The members named on Thursday are two Republicans, two Democrats and two unaffiliated voters.

Overall, the commission will have nine members, including three registered Democrats, three registered Republicans, and three registered voters not affiliated with either party. The commission’s meetings are required to be open to the public and live-streamed.

“Free and fair elections are the very foundation of American democracy and the most basic promise that those in power can pledge to the citizens we represent,” Hogan said in a written statement. “This nonpartisan redistricting commission will result in a fair, open, and transparent redistricting process for the sixth congressional district.”

The governor’s office released short biographies of the members named on Thursday:

Maury S. Epner, a registered Republican, lived in the 6th Congressional District for more than 30 years, and has served as a federal prosecutor, private practice attorney, and former adjunct professor of law at the University of Maryland Francis King Carey School of Law. He currently resides in Montgomery County.

Deborah Lundahl, a registered Republican, currently resides in Frederick County, where she serves on the County Ethics Commission, and works as an accounting manager for Redeemer Lutheran Church and program administrator for Building Veterans. She is a former public information officer for the Carroll County Government and nursing home program coordinator for the Montgomery County Board of Elections.

Christopher Howard, a registered Democrat living in Anne Arundel County, is a software engineer with Clarity Business Solutions in Severna Park, and an adjunct professor of Computer Science and Technology at University of Maryland University College. His career focus is supporting technology development in defense and aerospace industries, and he is a member of the local chapter of National Society of Black Engineers.

Luis T. Gutierrez Jr., a registered Democrat, has over 20 years of experience in biopharmaceutical and medical technology industries, and is currently a self-employed consultant to medical product developers. He is also the former president, CEO and board member of Theranostics Health, Inc. (now Avant Diagnostics). He resides in Montgomery County.

Matthew Douglas is registered as an unaffiliated voter and currently resides in Montgomery County. He works as a senior policy analyst for the Federal Housing Finance Agency, has experience as a civics teacher, and has worked in the Kentucky attorney general’s office.
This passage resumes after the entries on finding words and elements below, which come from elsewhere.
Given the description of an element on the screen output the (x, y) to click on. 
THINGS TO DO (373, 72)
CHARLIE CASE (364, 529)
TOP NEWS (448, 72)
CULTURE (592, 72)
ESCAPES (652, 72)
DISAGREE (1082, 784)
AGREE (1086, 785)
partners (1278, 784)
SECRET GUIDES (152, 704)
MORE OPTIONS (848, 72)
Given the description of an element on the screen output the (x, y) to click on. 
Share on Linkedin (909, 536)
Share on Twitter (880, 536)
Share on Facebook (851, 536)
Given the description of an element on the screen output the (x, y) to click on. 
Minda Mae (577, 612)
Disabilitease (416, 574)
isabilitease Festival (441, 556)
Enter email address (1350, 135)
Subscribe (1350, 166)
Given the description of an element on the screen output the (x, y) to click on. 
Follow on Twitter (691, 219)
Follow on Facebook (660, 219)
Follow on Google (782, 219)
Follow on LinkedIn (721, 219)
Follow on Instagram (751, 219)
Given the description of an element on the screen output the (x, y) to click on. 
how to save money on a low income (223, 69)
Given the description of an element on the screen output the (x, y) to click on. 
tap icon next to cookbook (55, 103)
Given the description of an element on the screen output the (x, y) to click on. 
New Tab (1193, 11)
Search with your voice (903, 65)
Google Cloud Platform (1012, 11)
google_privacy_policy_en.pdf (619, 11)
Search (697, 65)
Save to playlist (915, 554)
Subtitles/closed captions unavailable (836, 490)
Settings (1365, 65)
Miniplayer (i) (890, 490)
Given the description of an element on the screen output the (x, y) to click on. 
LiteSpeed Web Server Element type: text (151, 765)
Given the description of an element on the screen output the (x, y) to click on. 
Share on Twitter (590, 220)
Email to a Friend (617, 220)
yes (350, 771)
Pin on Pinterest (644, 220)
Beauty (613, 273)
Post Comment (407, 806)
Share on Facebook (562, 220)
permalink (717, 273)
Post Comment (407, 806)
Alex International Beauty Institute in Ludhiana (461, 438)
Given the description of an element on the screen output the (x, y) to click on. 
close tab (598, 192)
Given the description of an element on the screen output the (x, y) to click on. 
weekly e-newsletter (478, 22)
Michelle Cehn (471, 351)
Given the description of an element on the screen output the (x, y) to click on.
Kathleen Jo Parson Tabor is registered as an unaffiliated voter and works as a solo practitioner attorney in Elkridge. She serves as a gubernatorial appointee on the Maryland Horse Industry Board and is founder and chair of the Agriculture Law Section of the Maryland Bar Association. She currently resides in Howard County.

The applicants were vetted by the three members previously named to the commission by Hogan, the former co-chairs of an earlier commission he created to explore the creation of a nonpartisan redistricting process in the state: retired federal Judge Alexander Williams, a registered Democrat, and Walter Olson, a registered Republican and Cato Institute fellow. The third member is Ashley Oleson, an unaffiliated voter. About 300 applications for the remaining six positions were received.

Hogan has said that he intends to continue pressing in 2019 to change state law to create an independent redistricting commission.